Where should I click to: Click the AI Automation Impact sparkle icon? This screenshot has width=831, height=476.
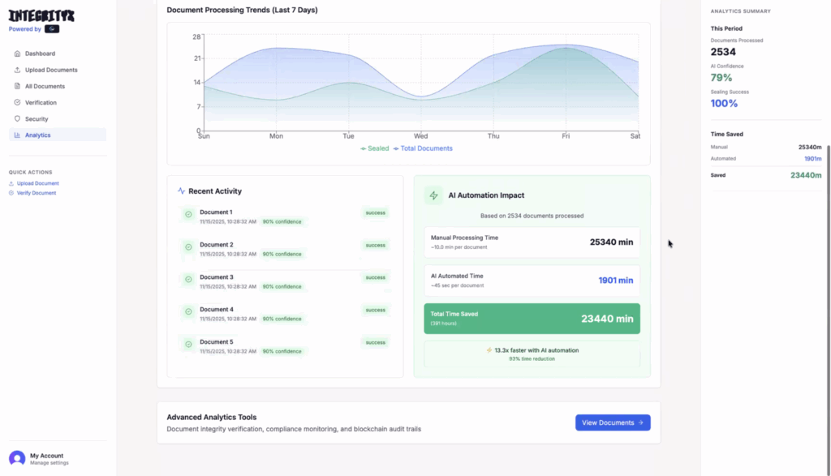pyautogui.click(x=433, y=195)
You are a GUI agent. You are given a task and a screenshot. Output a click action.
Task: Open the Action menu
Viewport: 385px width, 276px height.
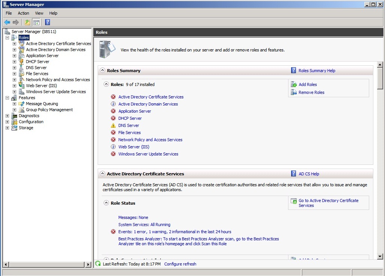23,13
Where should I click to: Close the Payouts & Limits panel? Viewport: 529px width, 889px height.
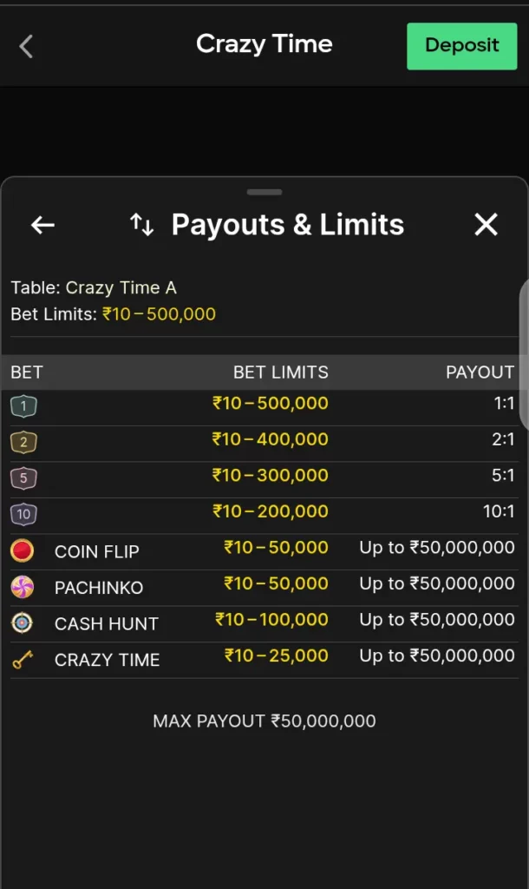point(486,224)
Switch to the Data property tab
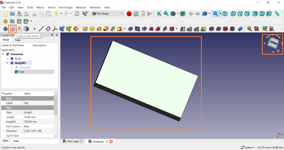 pos(16,141)
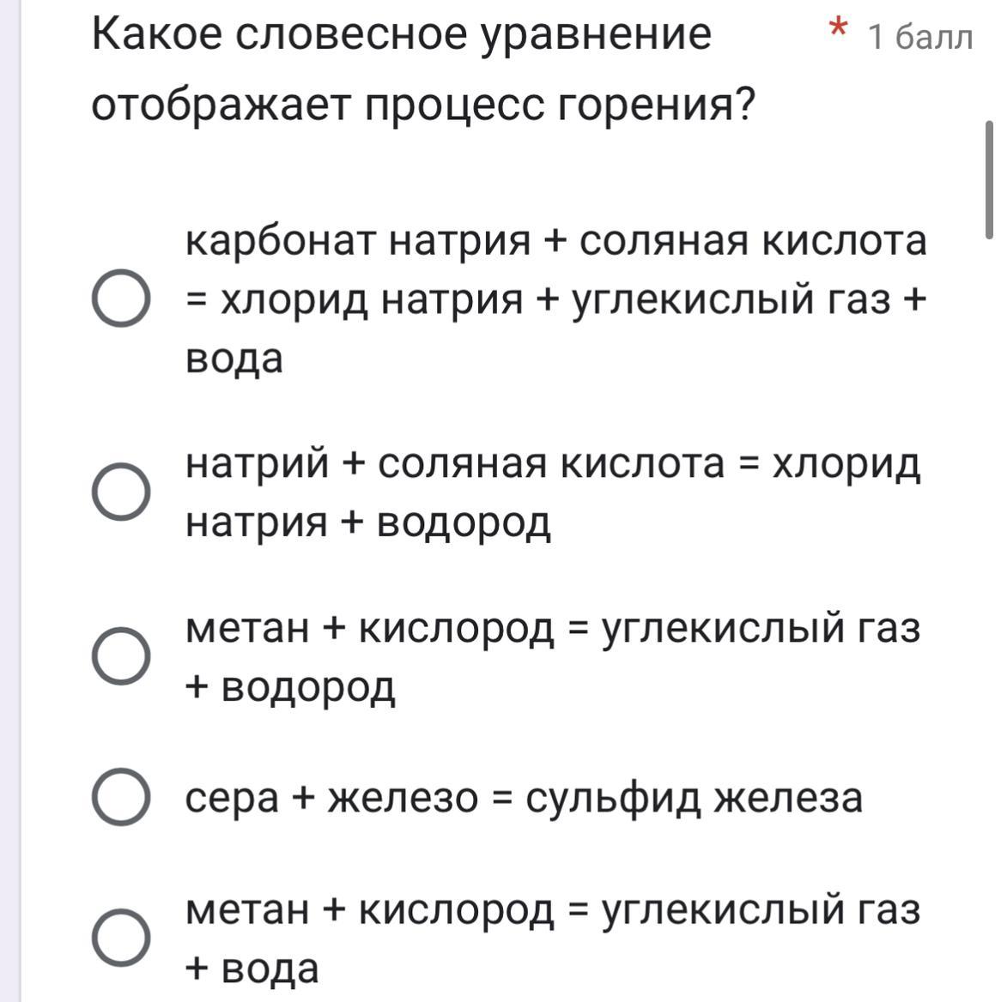Click the '+ вода' line of the last option
The height and width of the screenshot is (1002, 1001).
pyautogui.click(x=252, y=969)
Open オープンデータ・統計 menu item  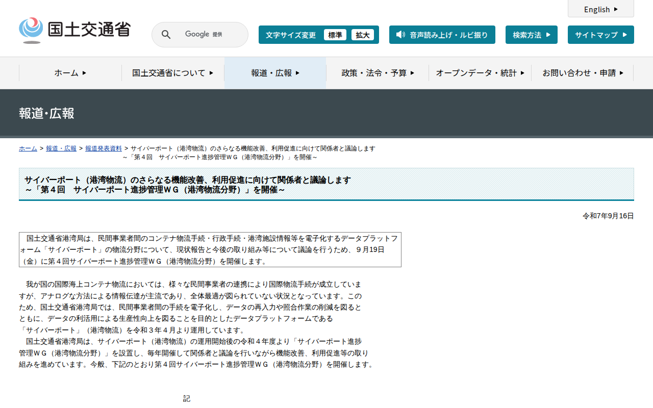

-- -- --

**TASK DETAILS:** Here the job is to print all the data exactly, skipping any image.

**RESULT:**
Where should I click to: Click the AI Automation Impact sparkle icon? This screenshot has width=831, height=476.
pyautogui.click(x=433, y=195)
You are a GUI agent. You are given a task and a screenshot. Output a click action.
Task: Open the Action menu
Viewport: 385px width, 276px height.
23,13
Where should I click to: Close the Payouts & Limits panel? Viewport: 529px width, 889px height.
point(486,224)
Switch to the Data property tab
 pos(16,141)
Click the '+ вода' line of the last option
The height and width of the screenshot is (1002, 1001).
pyautogui.click(x=252, y=969)
Open オープンデータ・統計 menu item  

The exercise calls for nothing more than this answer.